In Greek mythology, Icarus and his father Daedalus were exiled on the island of Crete for having angered King Minos.  To escape their confinement, Daedalus fashioned two pairs of wings out of wax and feathers so that he and his son could fly away from the island.

As they began to take flight, Daedalus warned his son not to fly to close to the sun.  But we all know what happened next: Icarus became so enchanted with his flight that he lost sight of his father’s instruction.  As the sun melted the wax away, Icarus found himself plunging toward the sea to his death. 

Our hearts soar at the idea of escaping confinement and finding the freedom of flight, but they plunge at the tragedy of such a quick demise.  The story of Icarus has been on my mind as I encounter so many college and graduate students who meet the same fate: they experience the wide open expansion of their mind as they enter Christian colleges, but a significant number come crashing back down to earth with melted wings not far behind. 

How do we steward the beautiful gift of Christian higher education without inadvertently sending our students on a suicide mission?  How do we balance Christ’s command that we love God with all of our mind, while holding in tension that He also commanded a love that involves all of our heart, soul and strength? 

We can always shift responsibility to those who, like Icarus, may have been predisposed to a tragic end.  We all know students whose faith is shallow and unexamined, born on an island of Christian culture as isolated as Crete itself.  Or there are those who were nurtured on a diet of Christian triumphalism that guaranteed a happy and successful (American) life if they simply professed belief in Jesus and kept away from worldly vices.  Encountering real life struggle or any type of intellectual challenge quickly melts away the wax that holds their faith together. 

Still others are consumed by a self-righteous crusade against their own faith, convinced that they alone have uncovered the issues plaguing the church’s orthodoxy and orthopraxy.  Fueled by their emotions, they fly far out of reach of those of us who have confronted these same issues, but who have also learned with humility the transcendence of God’s sovereignty over the church.  Jars of Clay personalized the experience when they sang: “I am the only one to blame for this / Somehow it all adds up the same / Soaring on the wings of selfish pride / I flew to high and like Icarus I collide.”  Nine Inch Nails said it more plainly:  “Flew too high and burnt the wing / Lost my faith in everything.” 
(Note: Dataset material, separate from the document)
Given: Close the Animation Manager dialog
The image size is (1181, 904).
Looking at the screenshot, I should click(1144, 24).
But what responsibility do those of us who teach in higher education have when we are the ones who fashion these wax and feather wings?  Many of us lament the outright hostility to faith that has become its own institutionalized religion in secular universities, but how is it that so many students at Christian universities experience the same loss of faith, especially while they are still at school?  Can we really say that our tendency to want to free every mind from the confines of smallish thinking never results in a crash to earth?  As educators, an honest confession would be that we often relish the chance to give flight to our student’s minds, but frequently fail to safeguard the souls that accompany them. 

Many Christian professors deconstruct students in order to break down what they consider elementary or fundamentalist beliefs, with the goal of replacing those beliefs with more mature formulations of our faith.  Of course, what qualifies as “mature” depends on personal bias, and we rarely disclose this bias to our students.  To say it plainly, many of us are tempted by an unconscious (and sometimes conscious) desire to deconstruct a student’s beliefs so that they can adopt the “right” way of thinking.
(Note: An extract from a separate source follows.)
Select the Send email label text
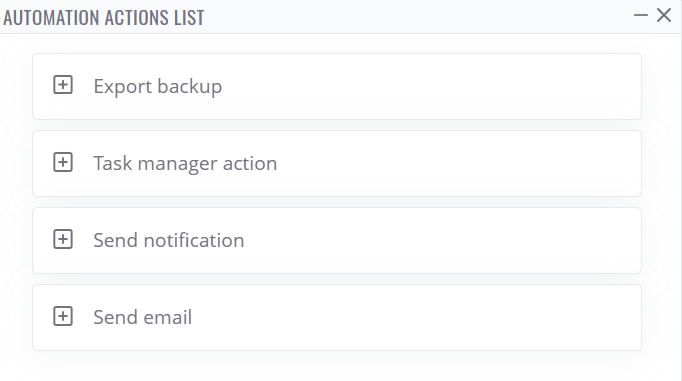Screen dimensions: 682x381 (x=143, y=317)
Deconstruction is a good first step to a more mature understanding, but deconstruction by itself is sinful and abusive unless we are committed to reconstruct these students.  Anyone can take apart an engine given enough time and the freedom to do damage to its parts.  But which of us has the skill and patience to put it back together again so that it works even better then when we first took it apart?  Perhaps we have deluded ourselves into believing that this process will happen on its own, or that the act of deconstruction is valuable by itself, so we ship these students off to another class and prepare to deconstruct the next group we encounter.  But we must not be tempted by our desire to remake the world in our image if the end result is to leave another person’s faith strewn around the driveway in pieces. 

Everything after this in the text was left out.